A l’encontre de la théologie des ponts suspendus se dégage ici ce que j’appelle la théologie de l’Arche brisée. Elle introduit dans le bel édifice de l’Epreuve l’indice d’insécurité, ne protégeant le pont contre aucune secousse accidentelle, ne garantissant l’homme qui le franchit contre aucun risque, fût-il mortel, n’assurant à la fin elle-même aucun crédit, laissant l’avenir ouvert à l’imprévisible, fût-il irréparable.

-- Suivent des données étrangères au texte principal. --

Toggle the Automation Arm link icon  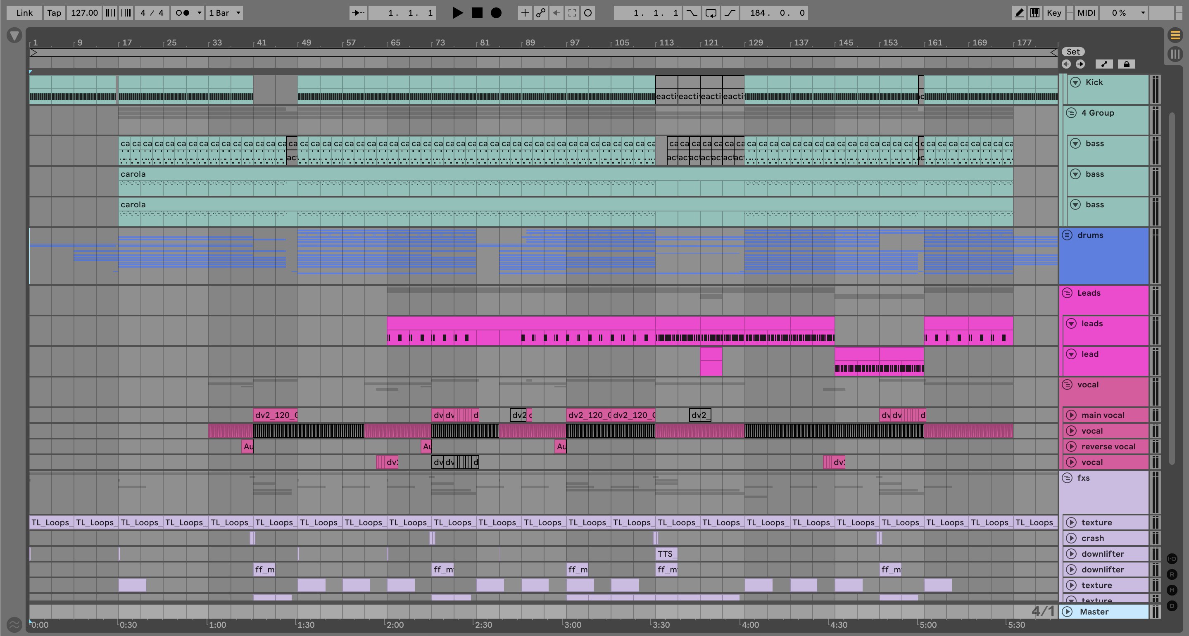tap(540, 13)
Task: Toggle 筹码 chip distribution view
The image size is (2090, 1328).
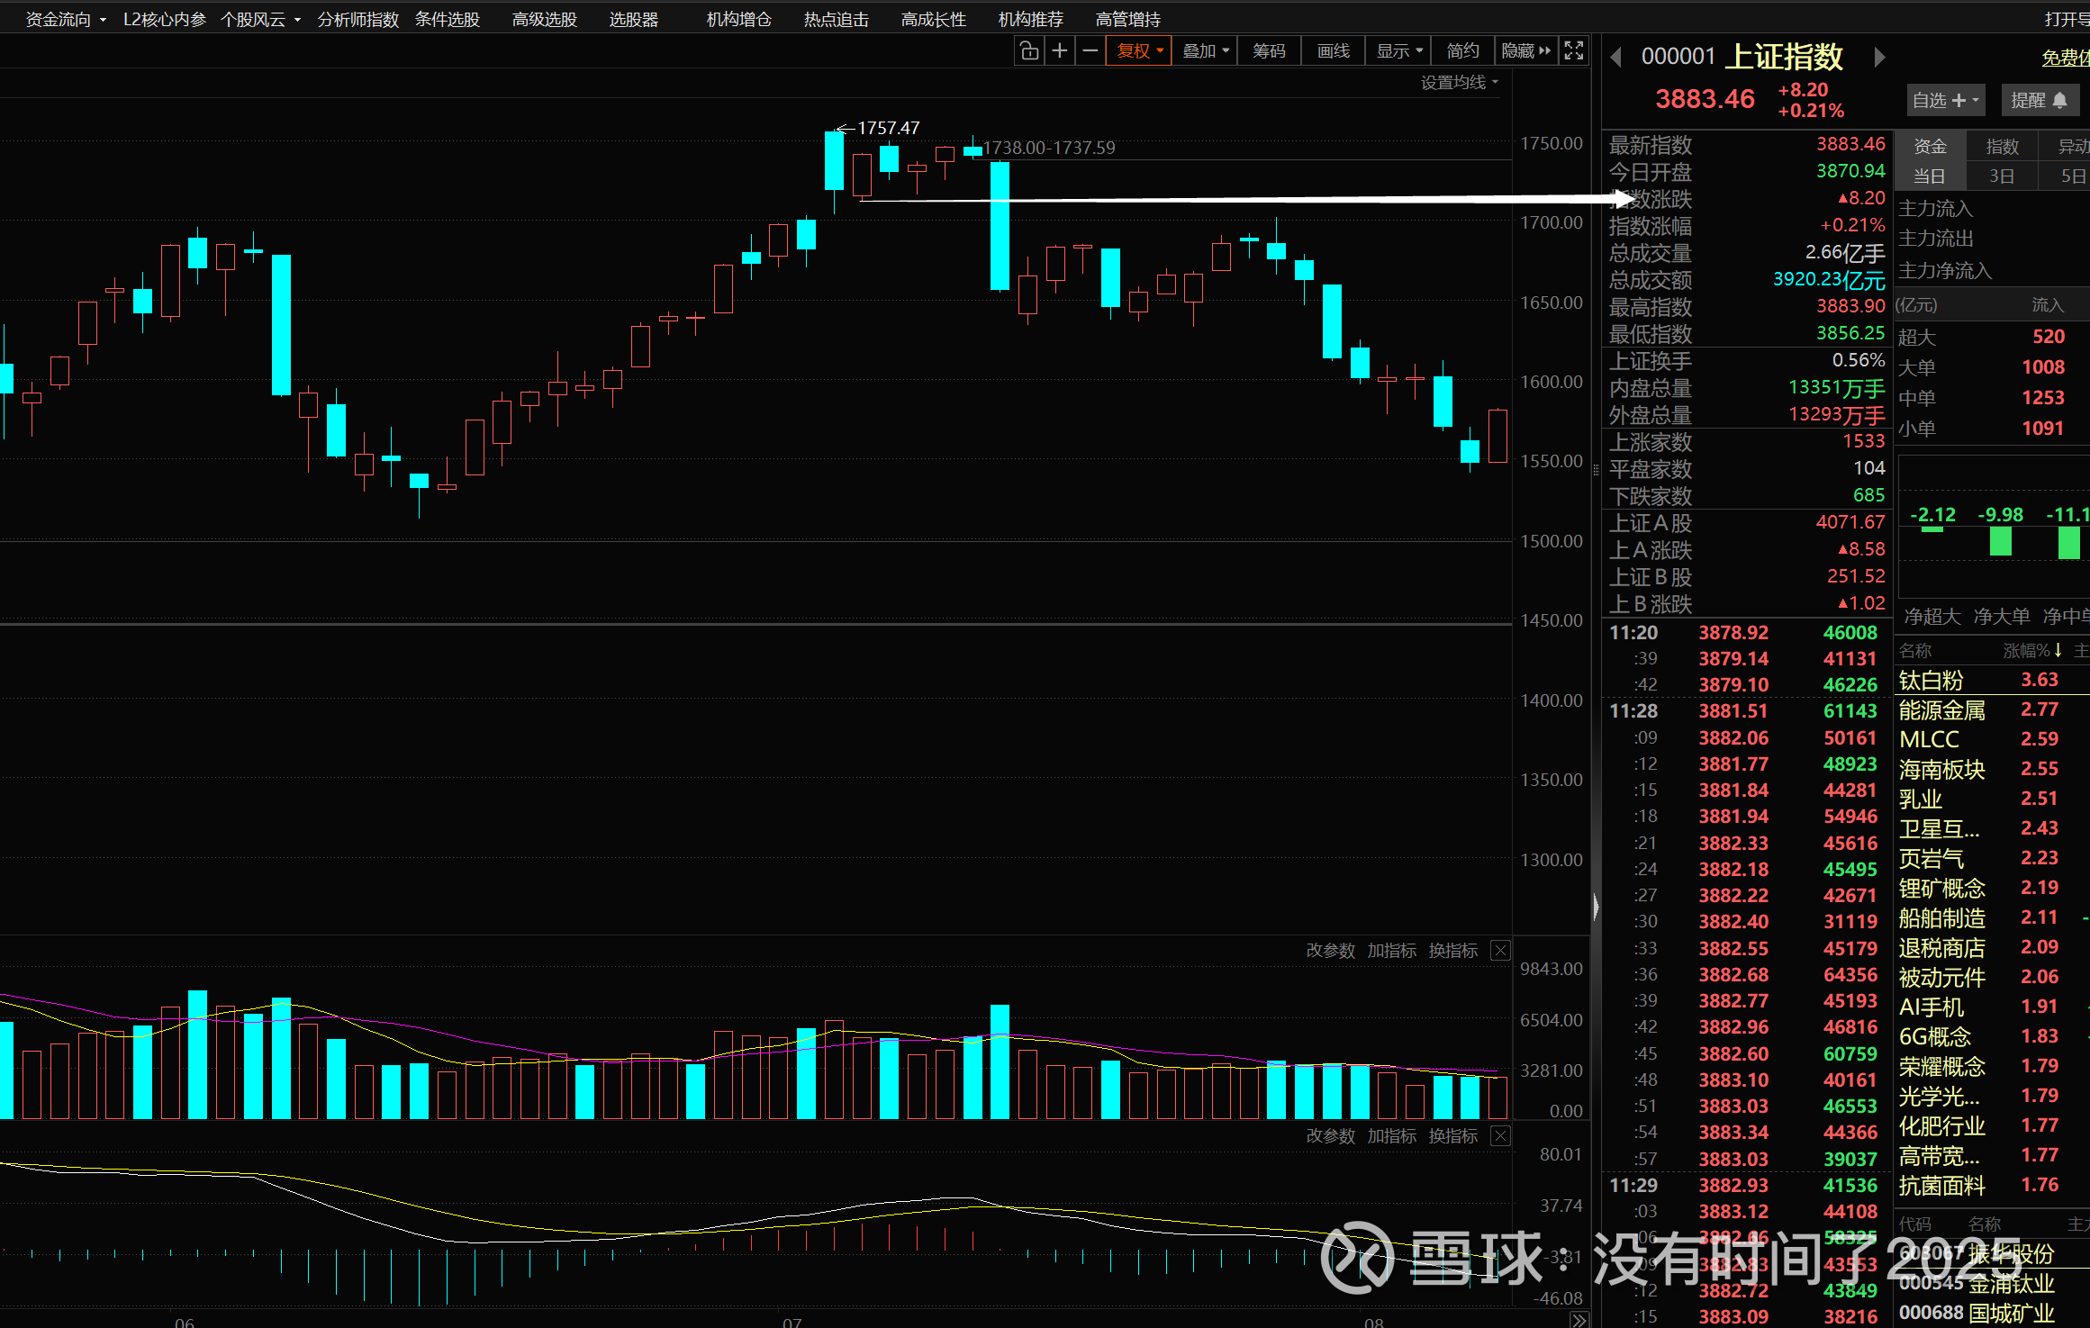Action: (x=1269, y=51)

Or, telle est la situation de Job. Après le prologue qui n’est pas, comme dans l’ Aquéda, un dialogue entre Dieu et l’homme, mais un dialogue entre Dieu et le Satan, et un procès de l’homme à huis-clos, l’accusé lui-même n’ayant pas accès à la scène du débat; après la longue et intolérable "suspension" de 37 chapitres de Silence de Dieu, face aux cris de Job et aux palinodies de ses amis; après un dialogue, enfin, entre Dieu et Job, mais dans lequel aucune réponse de Dieu ne s’applique à aucune question de Job; après tout cela, il n’y a pas, dans l’épilogue, de happy-end. Car Job a, certes, d’autres enfants, mais les enfants morts au premier chapitre du récit, sont morts et restent morts. L’aventure de Job n’est pas celle de la Belle au Bois Dormant. Elle est celle du risque. En provoquant Job, Dieu a pris un risque - et le pont a craqué. Job est seul, coupé de ses enfants par l’ouragan de la Mort, et si d’autres enfants lui sont donnés, aucun de ses enfants morts ne lui est re-donné. La solitude de Job est en contraste absolu avec "l’ensemble" qui relie Isaac à Abraham. Le silence barre le Livre de Job en une diagonale d’échec suprême : l’échec de la mort. Dans sa survivance à la tragédie, Job porte en lui une incurable blessure, qui n’est pas seulement psychique, mais aussi physique. Son corps et son âme ont été mutilés simultanément et le restent simultanément aussi.

Or c’est cela notre survivance, après la Shoa. Notre âme-et-corps ont été mutilés ensemble. Et cette mutilation n’a jamais été compensée et ne pourra l’être jamais. Autant la Shoa était im-pensable, autant elle est et reste in-compensable.


Extrait de : Jérusalem, vécu juif et message , pp. 92-95, Editions du Rocher, 1984.